Omaggio all’indimenticato cantautore, ugola sopraffina e autorevole esempio per le nuove generazioni
Il 13 aprile è un giorno triste per il mondo della musica leggera italiana, una data che ricorda la prematura scomparsa di una delle sue voci più pure. A vent’anni dalla perdita di Alex Baroni, il suo ricordo rimane nitido in tutti coloro che lo hanno conosciuto, amato e ascoltato, seppur i media fatichino a celebrarlo, a rendere omaggio alla sua grandezza, a ricordarlo come uno degli artisti con maggior talento di sempre.
Nato a Milano il 22 dicembre del 1966, Alessandro Guido Baroni mostra sin da giovanissimo un’innata predisposizione per la musica. Dopo la laurea in chimica comincia ad esibirsi in numerosi locali della sua città, diventando ben presto corista di diversi artisti, quali Rossana Casale, Francesco Baccini, Ivana Spagna ed Eros Ramazzotti, quest’ultimo diventa determinante per la sua carriera, producendogli il suo album d’esordio “Fuorimetrica” del 1994, realizzato con il duo dei Metrica composto da lui e da Andrea Zuppini.
Nonostante si possa riconoscere già una certa unicità e un’incredibile estensione, il successo tarda di tre anni e arriva grazie al debutto sul palco dell’Ariston a Sanremo ’97 con la splendida “Cambiare”, canzone che gli permette di dare sfoggio delle sue immense abilità vocali dinnanzi al grande pubblico. Non vince ma si afferma tra le proposte della categoria “Giovani” di maggior qualità, aggiudicandosi il premio “miglior voce del Festival” e il “Premio Volare”, intitolato a Domenico Modugno.
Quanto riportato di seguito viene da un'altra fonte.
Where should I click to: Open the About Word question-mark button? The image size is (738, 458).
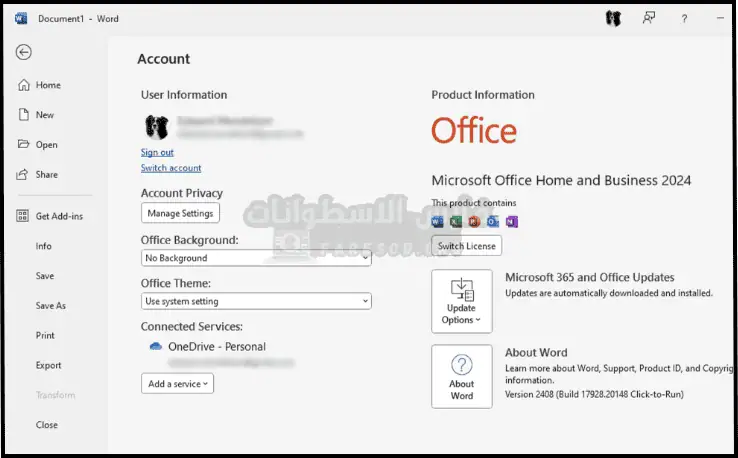[462, 376]
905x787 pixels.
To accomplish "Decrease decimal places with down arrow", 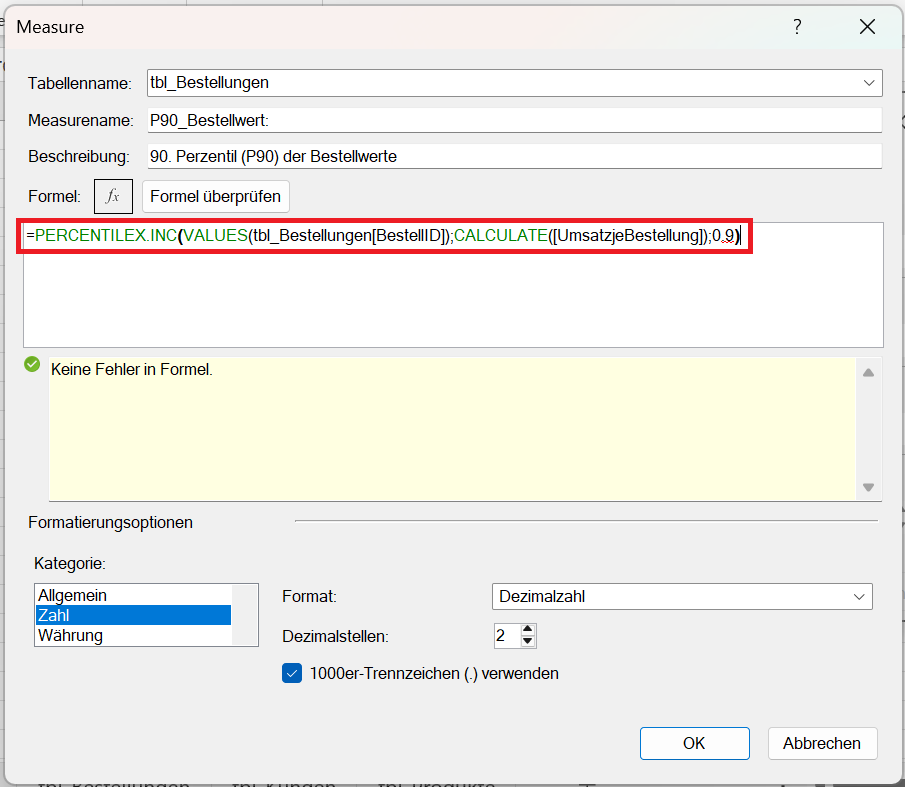I will pos(529,642).
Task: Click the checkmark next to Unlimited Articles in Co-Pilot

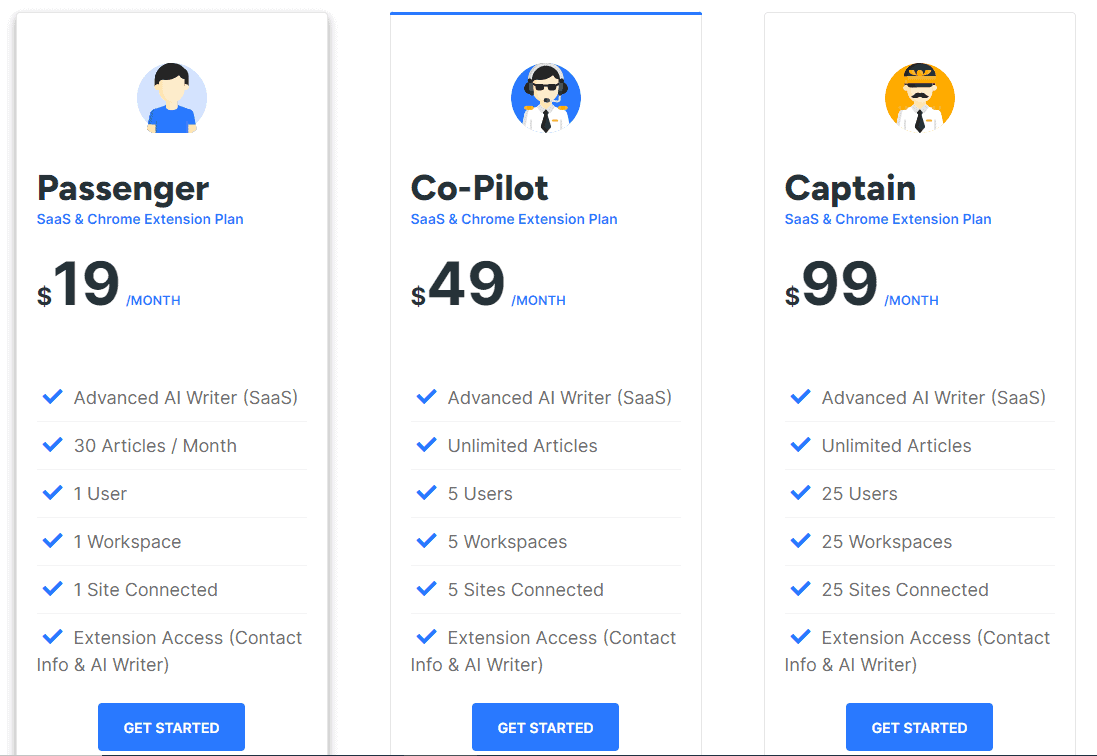Action: [x=426, y=445]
La popolarità lo porta ad incidere il suo primo omonimo disco da solista, contenente pezzi come “Ce la farò“, “La voce della luna”, “Scrivi qualcosa per me”, “Male che fa male”, “Bersaglio mobile” e la cover di “In my life” dei Beatles. Nello stesso anno partecipa alla colonna sonora del film d’animazione Disney “Hercules”, incidendo il brano “Posso farcela”. Torna a Sanremo nel 1998, questa volta tra i big, con il brano “Sei tu o lei (quello che voglio)“, piazzandosi all’undicesimo posto.
Pubblica il suo secondo lavoro in studio “Quello che voglio”, dal quale vengono estratti i fortunati singoli “Dimmi che ci sei“ e “Onde“, ancora oggi considerato uno dei pezzi più conosciuti del suo repertorio, riuscito a varcare i confini e ad imporsi anche all’estero dando il titolo al suo album internazionale, rilasciato nello stesso periodo, che raccoglie dei suoi precedenti due progetti.
Nel 1999 tenta di calcare il palco dell’Ariston per la terza volta consecutiva, ma la sua “Ultimamente“ non viene selezionata dalla commissione, ma verrà inclusa nel disco postumo “C’è di più”. Nonostante la bocciatura al Festival, esce il suo terzo album, intitolato come la canzone esclusa, traghettato dai singoli “Pavimento liquido“ e “Fuori di qua“, che riscuotono un buon successo radiofonico, oltre ad alcune intense ballad come “Voci di notte”, “Solo per te”, “Viaggio” e la toccante “E il cielo mi prese con sé“ firmata con Renato Zero.
Negli anni successivi si concentra sull’attività live, fino a quel tragico e malaugurato 19 marzo del 2002, quando è vittima di un incidente stradale in moto. Dopo venticinque giorni di coma, ci lascia prematuramente la mattina del 13 aprile all’età di trentacinque anni. Di lui rimarranno le canzoni che ci ha lasciato, purtroppo poche ma altamente rappresentative del suo animo sensibile e della sua spiazzante vocalità, al punto da poterlo definire come uno dei cantanti italiani di maggior talento di sempre, spesso soprannominato lo Stevie Wonder della nostra Penisola.
Ancora oggi Alex Baroni manca incredibilmente al nostro panorama musicale italiano, ma resta d’esempio per le nuove generazioni, perché saper cantare e riuscire ad emozionare le persone sono i requisiti fondamentali per chi vuole intraprendere realmente questo mestiere. Nella sua sciagurata e breve esistenza è riuscito a lasciarci questo prezioso insegnamento: fatto di sacrifici, di preparazione, di qualità, di poesia, di note, di parole e di onde che arrivano e non tornano mai.